Op de tweede foto is het door de hoge bomen, toen nog de populieren uit de jaren zestig, een beetje een zoekplaatje geworden maar enkele huizen zijn wel te herkennen.

Links de timmerwerkplaats van Holwerda en daarboven de daken van de bungalows. De weg in het midden en Buorfinne 20-22.

Rechts de Lytse Buorfinne en bij het begin daarvan het braakhok-brandweerhok-baarhok.

Afscheid meester Hazenberg, 1977.
In 1947 werd Bote Hazenberg dan wel benoemd tot onderwijzer aan de christelijke school te Easternijtsjerk, ver daarvoor was hij al als ‘volontair’ aan de school verbonden. Dat betekende lesgeven zonder ervoor betaald te krijgen, als vrijwilliger dus. 
In de jaren dertig van de vorige eeuw waren er veel werkloze onderwijzers die maar al te graag ervaring wilden opdoen en de schoolbesturen kregen niet voor iedere onderwijzer uitbetaald door de overheid. Hazenberg ging daarom ook nog een tijdje door nadat hij 65 jaar was geworden om nog maar wat meer pensioen op te bouwen.
Hij was bekend (berucht?) om de corrigerende tik die hij kon uitdelen met dat beroemde vierkante liniaaltje. Tot iemand snel z’n hand terugtrok en hij zichzelf met dat liniaaltje een klap uitdeelde! 
Hazenberg kwam jarenlang met de fiets van Dokkum naar Easternijtsjerk. Hij had nogal moeite om zijn rijbewijs te halen: de nieuwe auto stond al in de garage, maar slagen wilde maar niet lukken. Tot zijn vrouw het de zevende keer met een list probeerde. Ze gaf hem stiekem een kalmeringstablet en vertelde, tot Hazenbergs grote verrassing, dat hij die ochtend rij-examen zou moeten doen. ‘Maar mijn klas dan,’ protesteerde hij nog. Ik heb meester Wiersma gewaarschuwd, die heeft al een vervanger geregeld. Hazenberg slaagde! 
Op de feestelijke ouder/afscheidsavond vertelde voordrachtkunstenares mevrouw Van der Kuur het boek ‘De sûnde fan Haitze Holwerda’ geheel uit het hoofd! 
(NDC 17 februari 1977)

Brand bij Kobus Noordenbos, 1962.

Over het ontstaan van deze brand op Berchhuzen was ten tijde dat de journalist dit artikel schreef nog niets bekend, maar dat er grote schade was, is wel duidelijk. Ook het feit dat er van vrijdagmiddag om 1 uur tot zaterdagavond laat bluswerkzaamheden plaatsvonden, maakt duidelijk hoe groot de brand en dus ook de schade was.

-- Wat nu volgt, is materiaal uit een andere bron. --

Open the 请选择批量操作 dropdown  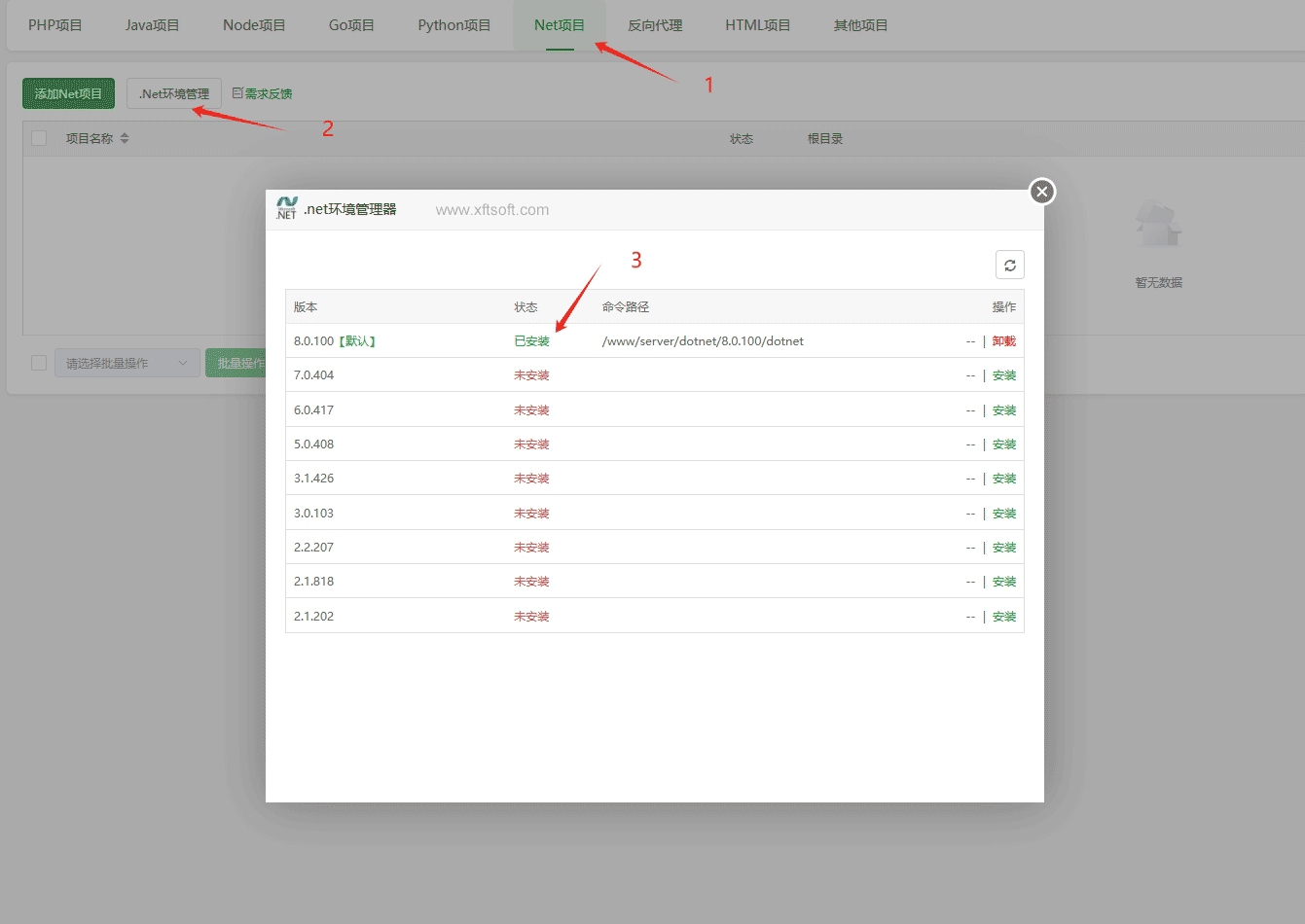127,363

In 1981 (zie die andere brand hieronder) verhinderden nieuwsgierigen, door hun auto ‘onhandig’ te parkeren op het smalle weggetje naar de boerderij, de brandweer om snel ter plekke te komen. In 1962 was de brandweer eerder ter plekke dan de nieuwsgierigen omdat de brand niet werd opgemerkt door de dichte mist. 
(NDC 9 januari 1962)

Oudere Easternijtsjerksters kunnen zich deze brand nog wel herinneren. Zo ook Ada van Ginneken-van der Wagen. Haar ouders Bote en Maaike van der Wagen hebben de familie Noordenbos in hun boerderijtje op Bollingwier opgevangen.

Ze hebben hen nog lange tijd onderdak geboden tot ze het bewaard gebleven voorhuis weer konden betrekken.

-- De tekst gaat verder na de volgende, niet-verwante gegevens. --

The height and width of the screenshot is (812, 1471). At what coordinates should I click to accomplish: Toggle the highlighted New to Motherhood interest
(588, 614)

Brand bij Boele Terpstra, 1981.
In een serie op Facebook van verschillende foto’s die in de krant hebben gestaan van gebeurtenissen in het dorp Easternijtsjerk, kwam ook de foto hier links voor, met daarbij het artikel dat daarover in de krant stond. 


Het betreft de brand in het bedrijfsgedeelte van de boerderij van Boele Terpstra op Bollingwier/Berchhuzen. Dat was met recht een dramatische brand, na een eerdere brand in 1962 (zie hierboven) toen Kobus Noordenbos nog op deze historische boerderij zat. Een verwijt aan de ‘ramptoeristen’, dat zullen meest Easternijtsjerksters geweest zijn, staat in het laatste gedeelte van het artikel!


Verschillende dorpsbewoners hebben herinneringen aan deze brand. Bijvoorbeeld Christiaan Holwerda, hij woont nu in de provincie Groningen, die schrijft:
Dit staat gebrand op mijn netvlies. Ik was 10 jaar toen we met de zwembus naar zwemles gingen vanuit school. We zagen toen net buiten Oeasternijtsjerk de grote rookwolken. Dat was schrikken!
Ook Christina Post kwam met een reactie: No dit wie wol wat hjer! Myn omke Christ wie dêr oan't wurk en doe ûntstie de brân.